このジジイさんもとんでもないが、コイツを射止めた婆さんも大概だと思う。
とんだはっちゃけ家族だ。そりゃリリアみたいなチンチクチンな幼女が生まれるわけか。
その後、俺達はお互いに軽い挨拶を済ませてさっそく本題に移った。
サプライズパーティーにピッタリの絶品料理を知らないか聞く。
世界を旅していたというだけあって、色んな料理を知っている筈だ。
「おお! それならピッタリな料理があるぞ」
「ほんと!?」
「ああ、あれはたしか、西の大国を旅した時に食べた料理だ。最高だったぞ。外はカリカリ、中はフワッフワで舌がとろけるかと思ったぞ。しかも、大人数でわいわい食べるには最適なんだ。ぜひまた味わいたいものだな」
イカロス爺さんが、目を細めて幸せそうに、そう語る。
外がカリカリで、中がフワフワ!
な、なんだそれ!?
しかも、大人数でたべるとさらに美味いだと!?
そんな素敵な料理がこの世には存在するのか。
想像しただけで、お腹が減ってくる。ぐう~という音が聞こえて振り返れば、リリアが顔を真っ赤にして腹の虫をなかせていた。

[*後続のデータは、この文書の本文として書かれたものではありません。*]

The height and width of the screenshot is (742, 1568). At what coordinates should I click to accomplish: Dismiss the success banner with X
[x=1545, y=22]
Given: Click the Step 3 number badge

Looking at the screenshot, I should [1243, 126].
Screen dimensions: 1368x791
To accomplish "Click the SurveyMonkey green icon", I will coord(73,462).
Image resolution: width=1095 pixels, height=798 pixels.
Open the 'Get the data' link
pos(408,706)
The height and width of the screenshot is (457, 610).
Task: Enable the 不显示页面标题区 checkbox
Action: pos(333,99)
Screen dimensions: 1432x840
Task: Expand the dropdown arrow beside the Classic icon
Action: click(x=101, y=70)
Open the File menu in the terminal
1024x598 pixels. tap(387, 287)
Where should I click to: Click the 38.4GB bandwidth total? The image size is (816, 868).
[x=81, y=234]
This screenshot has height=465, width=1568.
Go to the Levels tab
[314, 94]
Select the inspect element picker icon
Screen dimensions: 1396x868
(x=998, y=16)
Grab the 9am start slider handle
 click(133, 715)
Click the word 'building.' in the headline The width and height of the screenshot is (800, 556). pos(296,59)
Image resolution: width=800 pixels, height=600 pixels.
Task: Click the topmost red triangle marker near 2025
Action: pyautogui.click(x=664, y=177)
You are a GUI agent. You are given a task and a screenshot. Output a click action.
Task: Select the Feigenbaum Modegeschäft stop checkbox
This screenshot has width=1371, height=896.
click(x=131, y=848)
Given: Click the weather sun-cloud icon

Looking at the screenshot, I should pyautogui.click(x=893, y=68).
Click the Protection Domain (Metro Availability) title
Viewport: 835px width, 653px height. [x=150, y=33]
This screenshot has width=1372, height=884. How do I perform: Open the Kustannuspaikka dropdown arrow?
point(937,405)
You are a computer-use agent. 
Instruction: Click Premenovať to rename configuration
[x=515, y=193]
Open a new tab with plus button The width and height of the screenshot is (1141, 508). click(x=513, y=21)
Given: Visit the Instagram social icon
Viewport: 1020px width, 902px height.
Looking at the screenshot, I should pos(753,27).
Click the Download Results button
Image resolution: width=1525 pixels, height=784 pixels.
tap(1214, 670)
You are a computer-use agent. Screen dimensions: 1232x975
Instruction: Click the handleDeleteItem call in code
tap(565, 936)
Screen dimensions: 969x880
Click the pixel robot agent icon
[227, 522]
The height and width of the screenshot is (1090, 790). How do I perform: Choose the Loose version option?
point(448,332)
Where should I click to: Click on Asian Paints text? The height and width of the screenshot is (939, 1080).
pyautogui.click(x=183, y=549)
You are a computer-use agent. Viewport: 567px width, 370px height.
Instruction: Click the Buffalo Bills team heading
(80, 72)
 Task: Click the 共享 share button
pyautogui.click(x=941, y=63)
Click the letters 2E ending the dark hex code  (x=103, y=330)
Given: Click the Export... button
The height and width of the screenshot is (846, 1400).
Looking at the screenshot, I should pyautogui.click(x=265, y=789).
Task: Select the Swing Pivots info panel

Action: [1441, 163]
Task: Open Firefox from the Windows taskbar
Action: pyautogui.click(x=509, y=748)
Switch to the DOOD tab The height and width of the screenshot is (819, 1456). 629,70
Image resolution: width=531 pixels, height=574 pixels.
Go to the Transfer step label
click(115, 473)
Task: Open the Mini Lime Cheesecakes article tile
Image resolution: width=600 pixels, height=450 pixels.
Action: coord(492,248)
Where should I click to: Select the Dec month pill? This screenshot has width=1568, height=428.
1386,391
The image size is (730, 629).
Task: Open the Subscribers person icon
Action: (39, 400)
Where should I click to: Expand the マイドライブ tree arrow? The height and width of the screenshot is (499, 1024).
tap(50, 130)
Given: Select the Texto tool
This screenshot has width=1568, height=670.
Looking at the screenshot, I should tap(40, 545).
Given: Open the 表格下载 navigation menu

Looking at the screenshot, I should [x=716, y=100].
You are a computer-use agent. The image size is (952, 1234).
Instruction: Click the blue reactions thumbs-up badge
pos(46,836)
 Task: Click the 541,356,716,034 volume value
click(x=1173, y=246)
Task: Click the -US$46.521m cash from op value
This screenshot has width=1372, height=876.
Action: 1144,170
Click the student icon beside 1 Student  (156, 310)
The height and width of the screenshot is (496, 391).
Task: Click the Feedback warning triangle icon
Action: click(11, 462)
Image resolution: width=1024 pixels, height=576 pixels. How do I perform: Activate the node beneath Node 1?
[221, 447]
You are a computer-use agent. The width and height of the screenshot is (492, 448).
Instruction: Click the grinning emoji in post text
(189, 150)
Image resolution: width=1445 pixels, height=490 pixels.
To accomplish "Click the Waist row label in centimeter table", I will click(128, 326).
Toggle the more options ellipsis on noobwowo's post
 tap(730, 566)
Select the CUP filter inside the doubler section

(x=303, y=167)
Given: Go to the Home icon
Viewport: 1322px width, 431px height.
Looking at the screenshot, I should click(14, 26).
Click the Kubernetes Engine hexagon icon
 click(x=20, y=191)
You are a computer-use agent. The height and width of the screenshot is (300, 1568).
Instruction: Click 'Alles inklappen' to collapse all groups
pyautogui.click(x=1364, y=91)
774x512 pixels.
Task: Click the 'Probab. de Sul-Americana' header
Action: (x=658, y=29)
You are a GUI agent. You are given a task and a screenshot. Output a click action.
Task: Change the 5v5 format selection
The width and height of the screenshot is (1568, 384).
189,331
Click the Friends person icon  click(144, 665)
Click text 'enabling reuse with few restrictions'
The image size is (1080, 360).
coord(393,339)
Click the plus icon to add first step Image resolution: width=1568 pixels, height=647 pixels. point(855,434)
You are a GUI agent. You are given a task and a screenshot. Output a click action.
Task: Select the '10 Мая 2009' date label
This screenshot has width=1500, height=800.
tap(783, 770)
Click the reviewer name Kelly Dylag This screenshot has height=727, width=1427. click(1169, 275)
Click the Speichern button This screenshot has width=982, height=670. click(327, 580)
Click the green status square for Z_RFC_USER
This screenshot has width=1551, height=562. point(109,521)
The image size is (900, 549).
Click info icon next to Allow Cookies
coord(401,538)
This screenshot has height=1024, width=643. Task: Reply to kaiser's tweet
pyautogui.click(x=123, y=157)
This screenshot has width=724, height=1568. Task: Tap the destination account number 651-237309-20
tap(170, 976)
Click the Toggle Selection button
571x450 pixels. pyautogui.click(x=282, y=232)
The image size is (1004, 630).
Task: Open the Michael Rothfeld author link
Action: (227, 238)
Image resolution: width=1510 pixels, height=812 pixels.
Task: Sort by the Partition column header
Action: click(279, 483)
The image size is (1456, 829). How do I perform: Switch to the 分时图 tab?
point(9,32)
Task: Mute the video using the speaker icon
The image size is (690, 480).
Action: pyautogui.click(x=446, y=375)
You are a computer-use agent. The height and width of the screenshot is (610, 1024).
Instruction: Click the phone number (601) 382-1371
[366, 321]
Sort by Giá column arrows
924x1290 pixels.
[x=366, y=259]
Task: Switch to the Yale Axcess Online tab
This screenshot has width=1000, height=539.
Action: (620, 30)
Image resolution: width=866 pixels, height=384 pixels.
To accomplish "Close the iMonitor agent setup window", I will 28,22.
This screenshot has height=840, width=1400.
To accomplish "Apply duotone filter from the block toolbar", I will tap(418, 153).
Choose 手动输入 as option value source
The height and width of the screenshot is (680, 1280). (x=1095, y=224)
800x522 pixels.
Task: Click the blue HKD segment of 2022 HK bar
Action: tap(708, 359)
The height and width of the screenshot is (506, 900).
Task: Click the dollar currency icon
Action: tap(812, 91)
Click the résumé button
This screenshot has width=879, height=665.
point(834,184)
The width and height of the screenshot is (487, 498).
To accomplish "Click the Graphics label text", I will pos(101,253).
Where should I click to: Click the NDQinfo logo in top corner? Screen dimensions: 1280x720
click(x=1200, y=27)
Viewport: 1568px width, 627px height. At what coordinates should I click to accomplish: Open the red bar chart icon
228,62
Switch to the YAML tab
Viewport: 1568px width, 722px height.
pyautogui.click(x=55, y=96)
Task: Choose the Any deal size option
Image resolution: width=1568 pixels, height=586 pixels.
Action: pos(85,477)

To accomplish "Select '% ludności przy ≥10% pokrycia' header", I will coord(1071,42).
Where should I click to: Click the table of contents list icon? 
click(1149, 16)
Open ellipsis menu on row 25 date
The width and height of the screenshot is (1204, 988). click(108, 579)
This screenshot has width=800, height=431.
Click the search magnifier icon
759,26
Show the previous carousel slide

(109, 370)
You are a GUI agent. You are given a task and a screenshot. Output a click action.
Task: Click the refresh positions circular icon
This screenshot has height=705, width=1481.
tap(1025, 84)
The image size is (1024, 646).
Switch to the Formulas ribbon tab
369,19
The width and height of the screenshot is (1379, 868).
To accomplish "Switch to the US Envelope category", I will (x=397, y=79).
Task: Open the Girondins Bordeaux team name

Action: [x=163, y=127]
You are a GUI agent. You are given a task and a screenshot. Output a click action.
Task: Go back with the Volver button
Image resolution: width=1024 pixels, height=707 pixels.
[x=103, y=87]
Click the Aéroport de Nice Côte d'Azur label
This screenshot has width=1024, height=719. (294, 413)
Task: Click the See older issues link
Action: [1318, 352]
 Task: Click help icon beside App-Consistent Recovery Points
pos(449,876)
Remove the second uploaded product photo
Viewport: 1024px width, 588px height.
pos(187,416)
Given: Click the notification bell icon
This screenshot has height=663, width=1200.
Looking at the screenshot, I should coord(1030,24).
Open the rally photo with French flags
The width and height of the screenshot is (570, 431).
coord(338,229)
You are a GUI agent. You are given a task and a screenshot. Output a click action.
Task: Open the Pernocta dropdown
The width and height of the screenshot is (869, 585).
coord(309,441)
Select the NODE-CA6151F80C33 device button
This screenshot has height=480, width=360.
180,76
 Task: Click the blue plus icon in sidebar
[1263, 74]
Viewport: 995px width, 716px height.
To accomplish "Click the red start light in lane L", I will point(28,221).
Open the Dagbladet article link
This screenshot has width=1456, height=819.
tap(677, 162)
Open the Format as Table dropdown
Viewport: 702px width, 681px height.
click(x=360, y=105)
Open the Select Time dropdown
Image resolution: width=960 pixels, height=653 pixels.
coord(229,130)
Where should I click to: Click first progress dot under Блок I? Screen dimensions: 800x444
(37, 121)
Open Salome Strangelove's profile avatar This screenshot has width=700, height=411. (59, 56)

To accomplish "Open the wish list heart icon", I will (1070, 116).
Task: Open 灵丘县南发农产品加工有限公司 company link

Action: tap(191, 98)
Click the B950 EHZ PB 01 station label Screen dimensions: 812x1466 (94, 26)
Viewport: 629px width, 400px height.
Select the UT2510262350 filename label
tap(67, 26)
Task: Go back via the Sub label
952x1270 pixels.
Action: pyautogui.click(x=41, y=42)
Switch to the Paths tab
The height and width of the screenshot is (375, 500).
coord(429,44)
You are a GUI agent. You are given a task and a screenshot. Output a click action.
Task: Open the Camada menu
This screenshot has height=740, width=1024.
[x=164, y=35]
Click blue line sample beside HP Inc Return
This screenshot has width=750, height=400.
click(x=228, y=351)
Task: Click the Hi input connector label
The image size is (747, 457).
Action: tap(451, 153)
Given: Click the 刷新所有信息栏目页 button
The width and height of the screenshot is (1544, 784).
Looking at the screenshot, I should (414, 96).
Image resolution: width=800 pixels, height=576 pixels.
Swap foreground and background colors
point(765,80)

音が鳴ったのが恥ずかしいのか、ポンポンを叩いて誤魔化そうとしてる。
ふっ、ヤンチャガールめっ!
そうか、リリアもそれが食べたいんだな。
仕方ない、可愛い幼馴染のためにもこの最強たる俺様が用意してやる!
「イカロスじいさん、そのりょうりはどこで手に入るの?」
「材料さえ集めればワシがつくってやろう。料理の名前は・・・・・・たしかたこ焼きといったかな?」
たこ焼き!
なんて甘美な言葉の響きだろうか!
「しかしなあ・・・・・・メインの食材を仕入れるのが大変で、正直無理だとおもうぞ?」
なに?
このジジイ今さら何言ってやがる。
こっちはなぁ、もうたこ焼きの舌になってるんだ。
あげてから落とすんじゃない!
絶対にあきらめないぞ。どんな手段を使っても必ず手にいれてやる。
「おれはチャレンジする前からあきらめるようなソフトな男じゃない。どんな食材かはやく教えてくれ!」
「おっほっほ、よく言った! その心意気やよし。それでこそ我が孫の幼馴染! ならば教えよう。その食材は・・・・・・いかん、名前をド忘れした。だが特徴なら覚えておる。えーと、たしか足が八本あってヌルヌルウネウネした生き物じゃ」
「あしが八本でヌルヌルウネウネね。すごく分かりやすいせいぶつだ。すぐに見つけれそうじゃん!」
「冒険者ギルドに聞けば詳しい生息地とかもらえるかもしれんぞ?」
「分かったいますぐ聞いてくる。いこうリリア」
「うん」
こうして、俺達は急いで冒険者ギルドに向かって走り出すのだった。
だが、駆けだした瞬間、イカロスの爺さんがポツリとつぶやいた。
「でも生息地って海なんだよな。ここ内陸だぞ? あいつら・・・・・・どこ行くつもりなんだ?」
その言葉は、風にかき消されて俺にはよく聞こえなかった。